Search call off for missing anglers
The search for a fishing boat that sank with 15 people aboard has been suspended by the Coast Guard, which said Thursday that a panel of experts will investigate the cause. Authorities acknowledged they may never know exactly why the Arctic Rose went down in the Bering Sea. But they plan to interview the boat's owner, previous owners and workers, naval architects and others.
"Basically, anyone who may be able to shed some light or insight into the incident," Capt. John Bingaman said.
The 92-foot boat sank early Monday about 775 miles southwest of Anchorage. The only sign of trouble was a signal from the vessel's automatic emergency locator beacon.

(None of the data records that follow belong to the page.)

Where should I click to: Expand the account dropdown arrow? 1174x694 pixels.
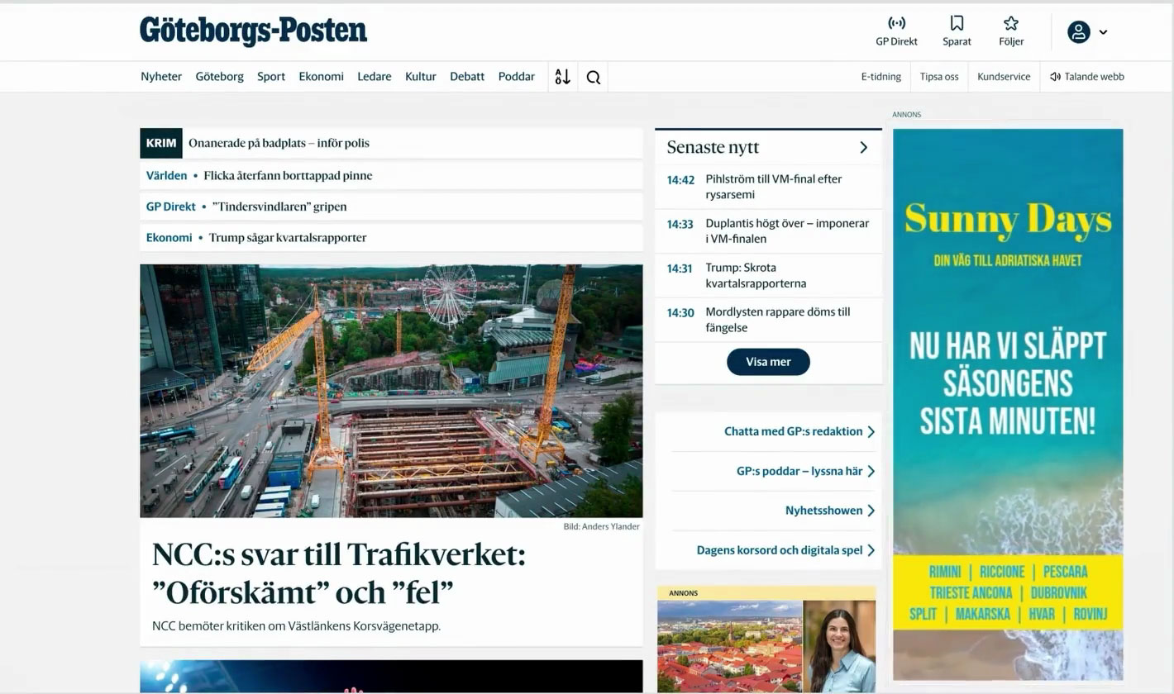point(1103,32)
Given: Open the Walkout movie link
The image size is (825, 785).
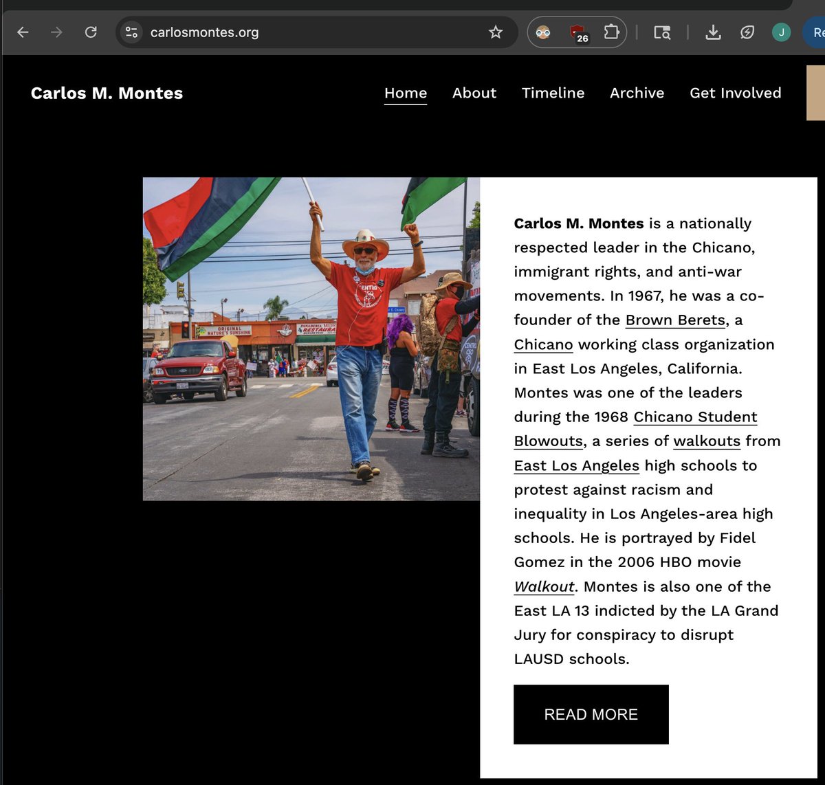Looking at the screenshot, I should [544, 587].
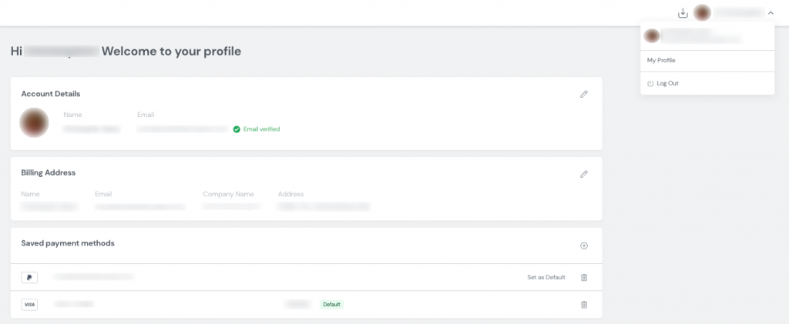Select Log Out in the user menu
This screenshot has height=324, width=789.
(x=667, y=83)
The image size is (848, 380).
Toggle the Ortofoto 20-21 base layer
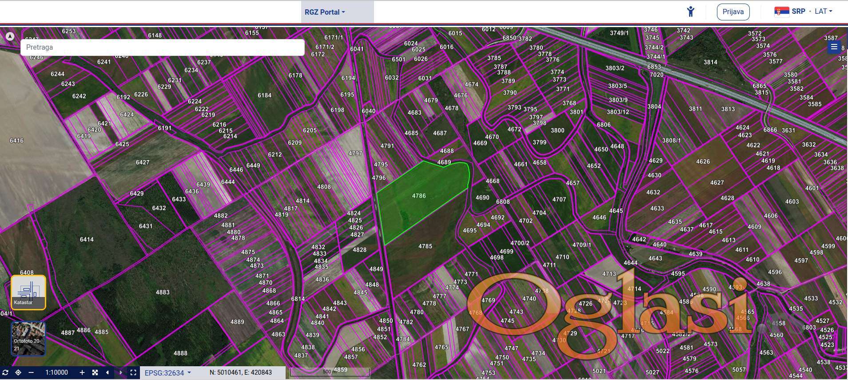click(28, 339)
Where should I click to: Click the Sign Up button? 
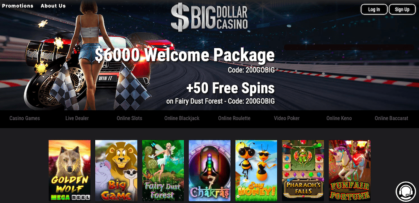[x=402, y=9]
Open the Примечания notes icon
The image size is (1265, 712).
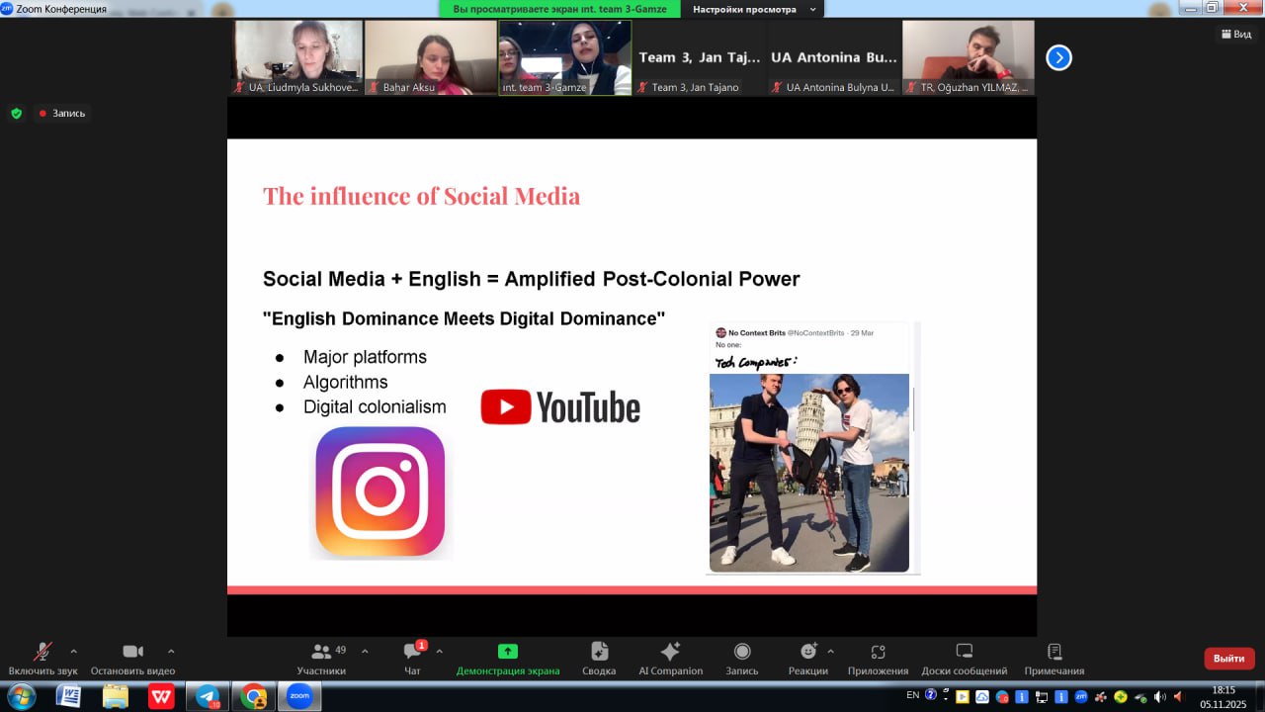1054,652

Only the body of the skipper, David Rundall, 34, has been recovered.
Convicts given access to DNA testing
Gov. Rick Perry on Thursday signed a law giving convicts in the nation's No. 1 death penalty state access to state-paid DNA testing that could exonerate them. "DNA technology is an important tool. It must be utilized to shed light on cases where there is cause for doubt," said Perry, who had declared the issue an emergency and urged lawmakers to pass the bill right away. The new law also requires that certain biological evidence be entered into a statewide DNA database to help solve crimes.
Texas is the 12th state to enact a post-conviction genetic testing law. The post-conviction DNA testing measures applies in cases where biological evidence exists and can be subjected to genetic testing and where identity was an issue at trial. The law requires the state to preserve biological evidence that can undergo genetic testing.